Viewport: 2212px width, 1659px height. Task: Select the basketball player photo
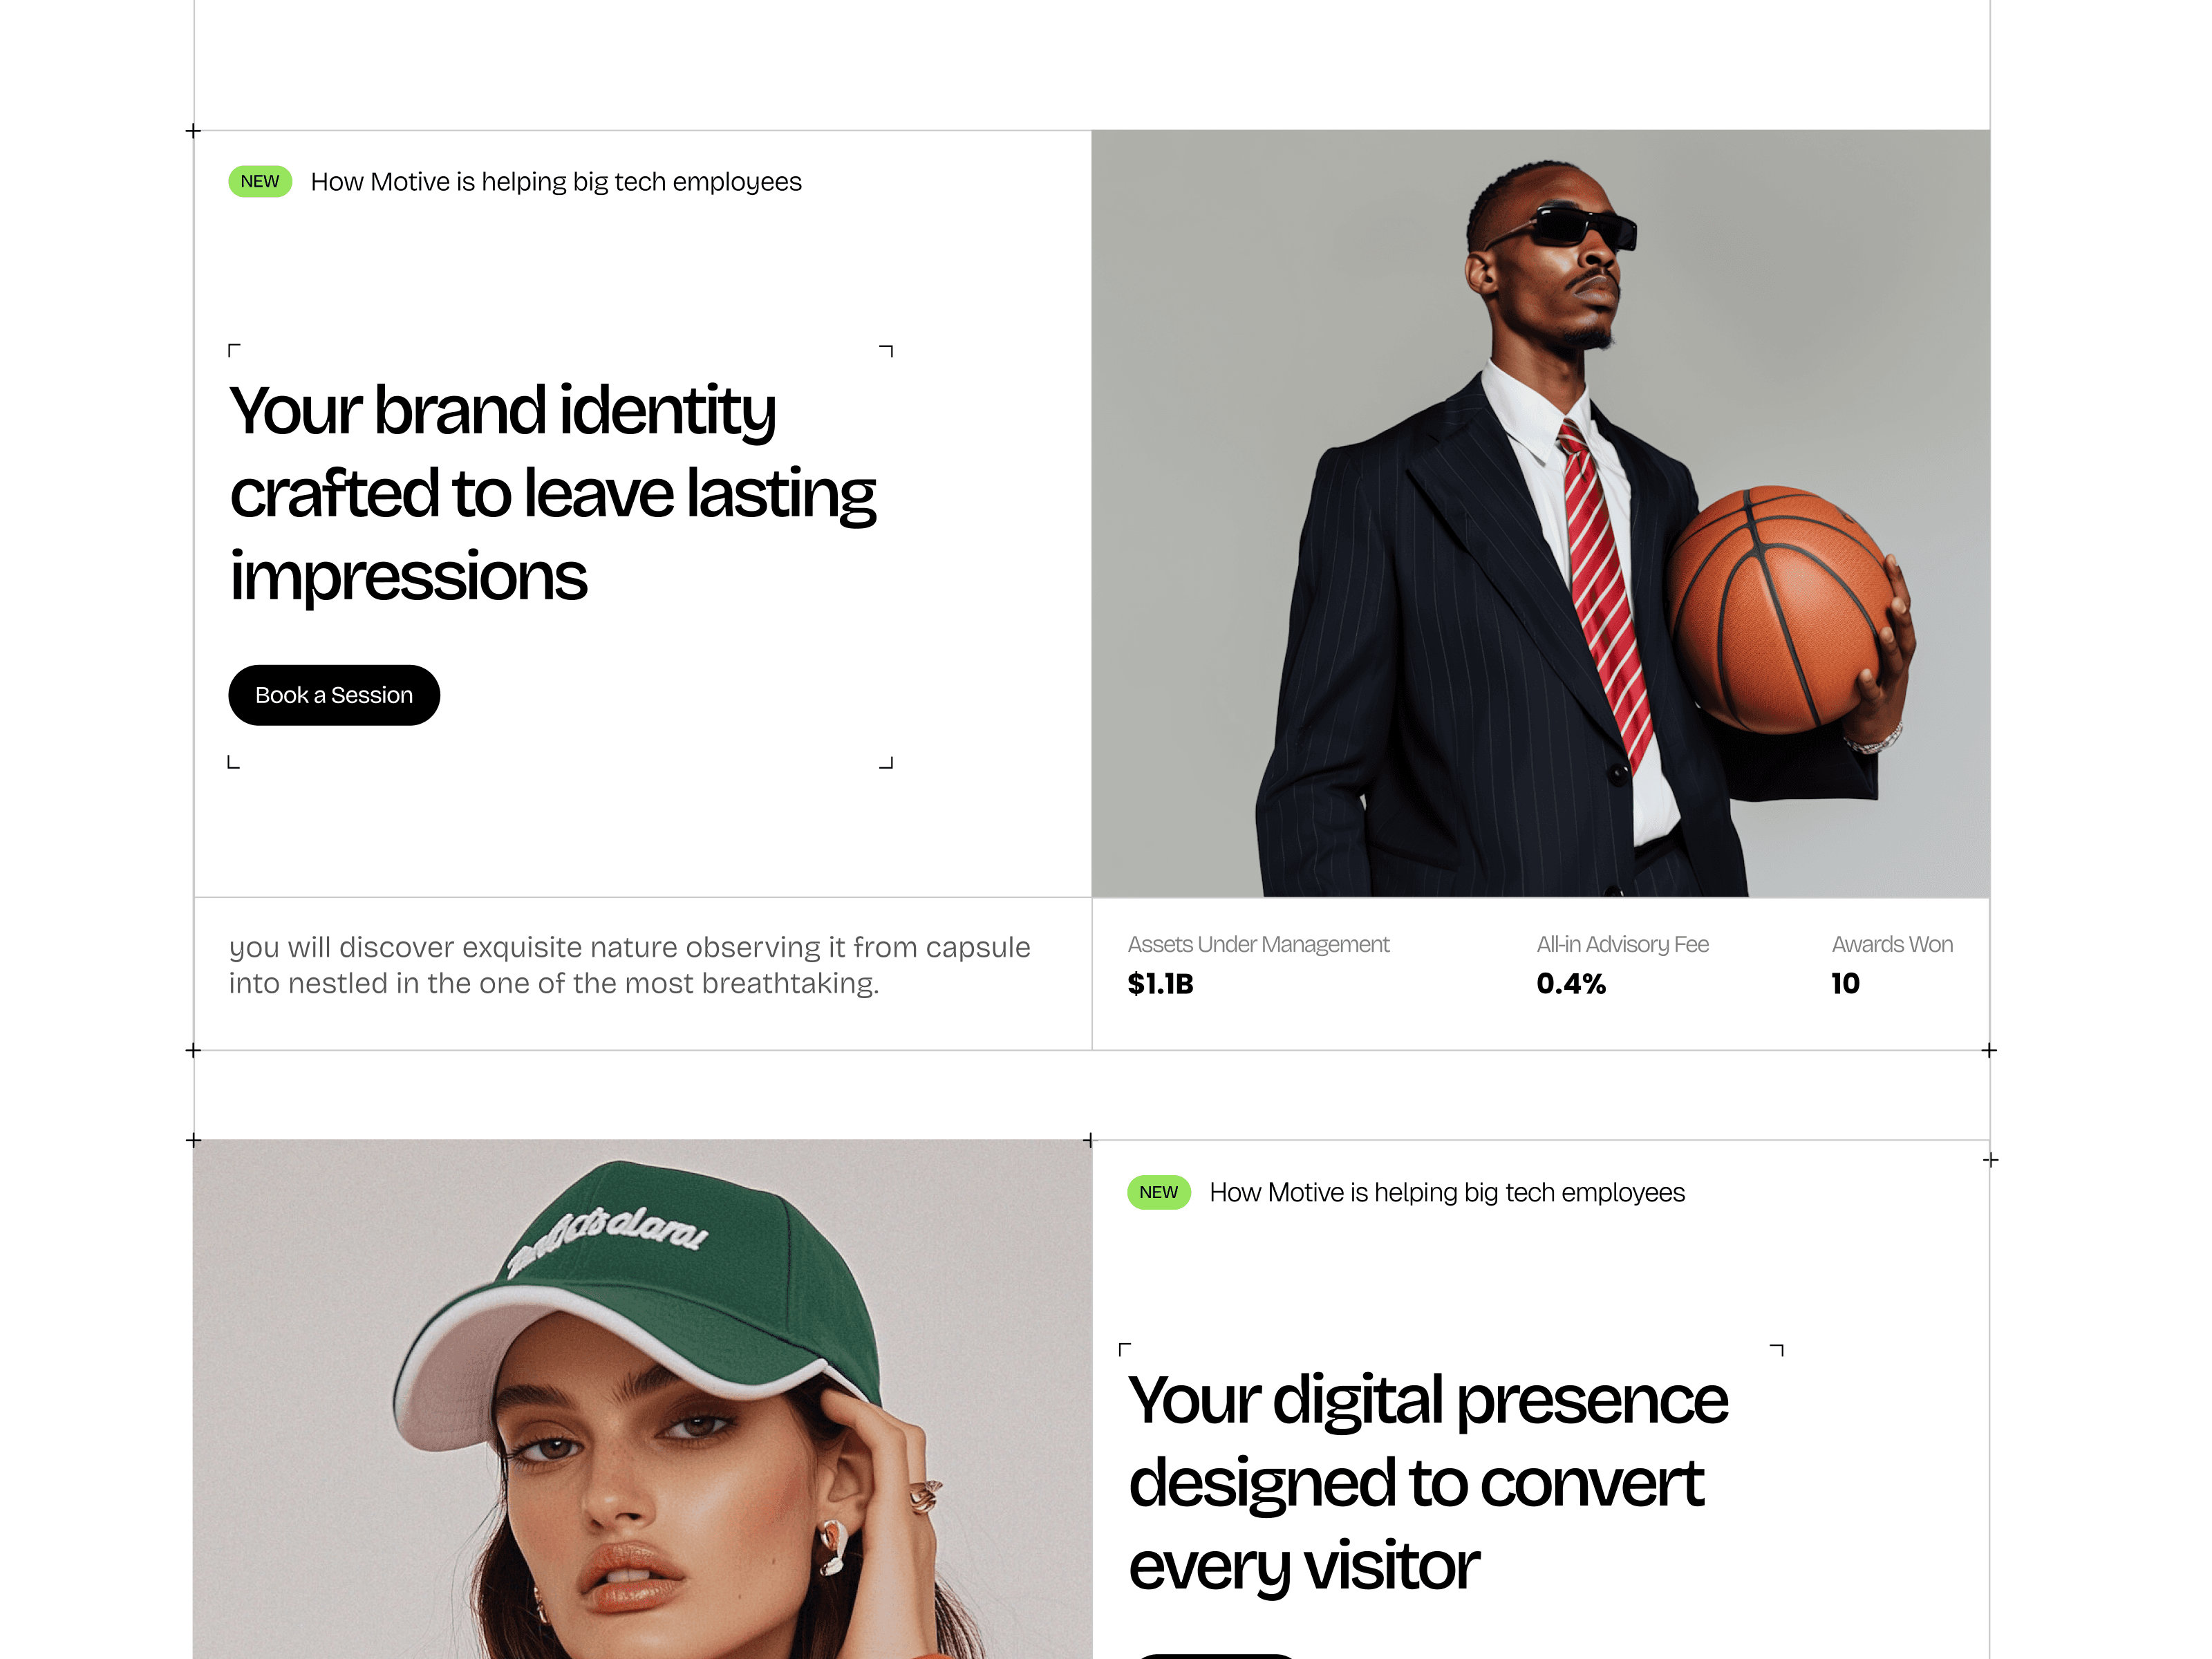coord(1540,513)
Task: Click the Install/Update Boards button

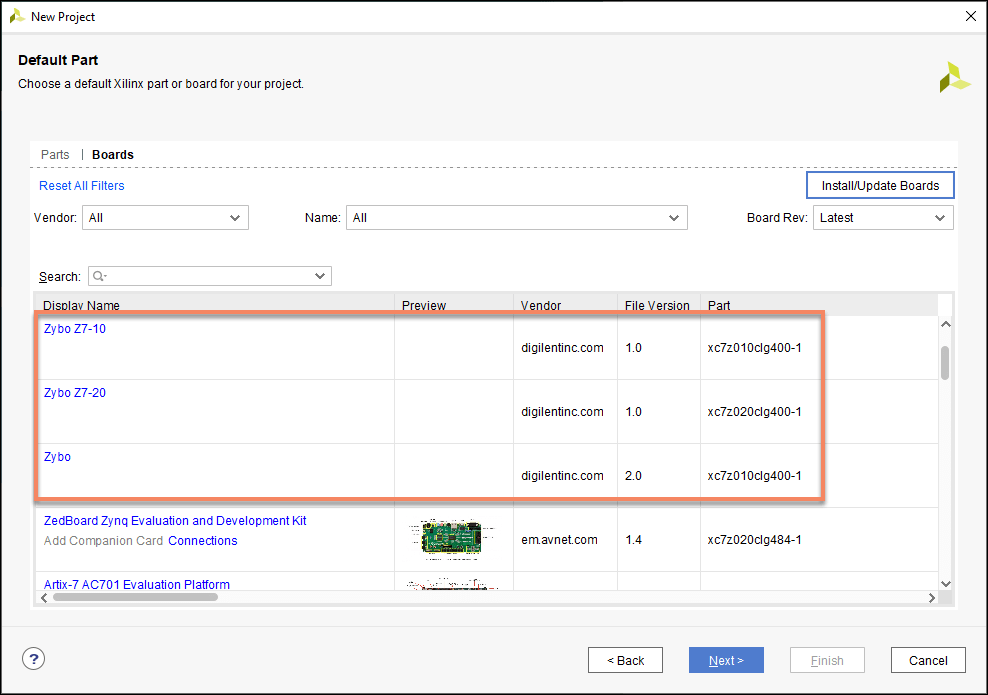Action: click(x=879, y=185)
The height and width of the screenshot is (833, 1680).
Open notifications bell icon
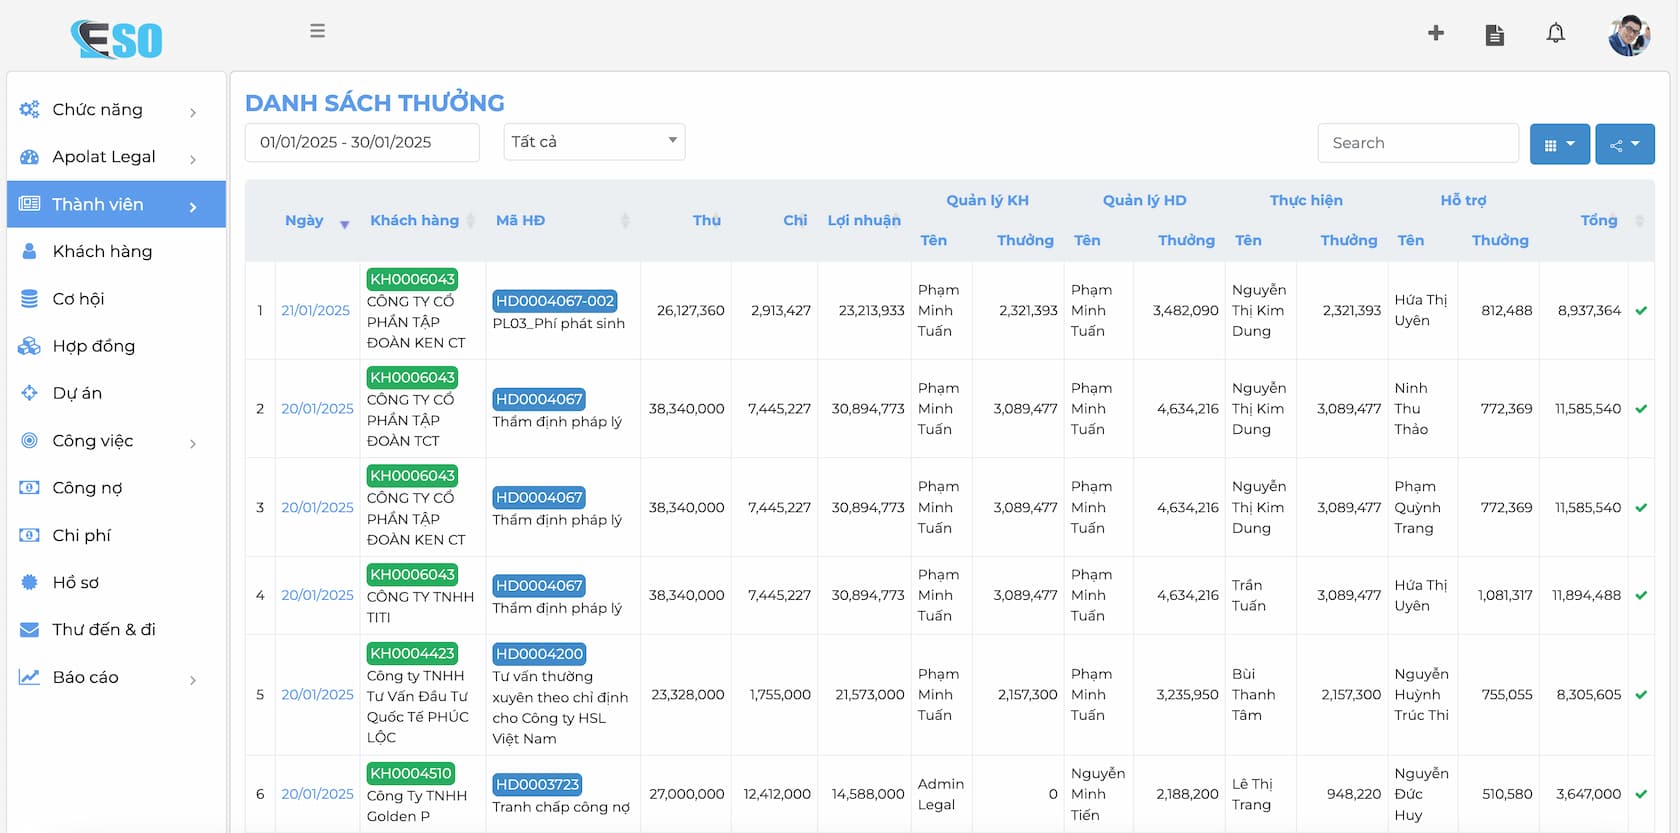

- - - - - - -

TASK DIRECTIONS:
Retype everything in the entries above exactly. The pictures are to be omitted.

RESULT:
Viewport: 2212px width, 1659px height. Task: Select the basketball player photo
coord(1540,513)
Task: Click the Install/Update Boards button

Action: click(x=879, y=185)
The height and width of the screenshot is (833, 1680).
Open notifications bell icon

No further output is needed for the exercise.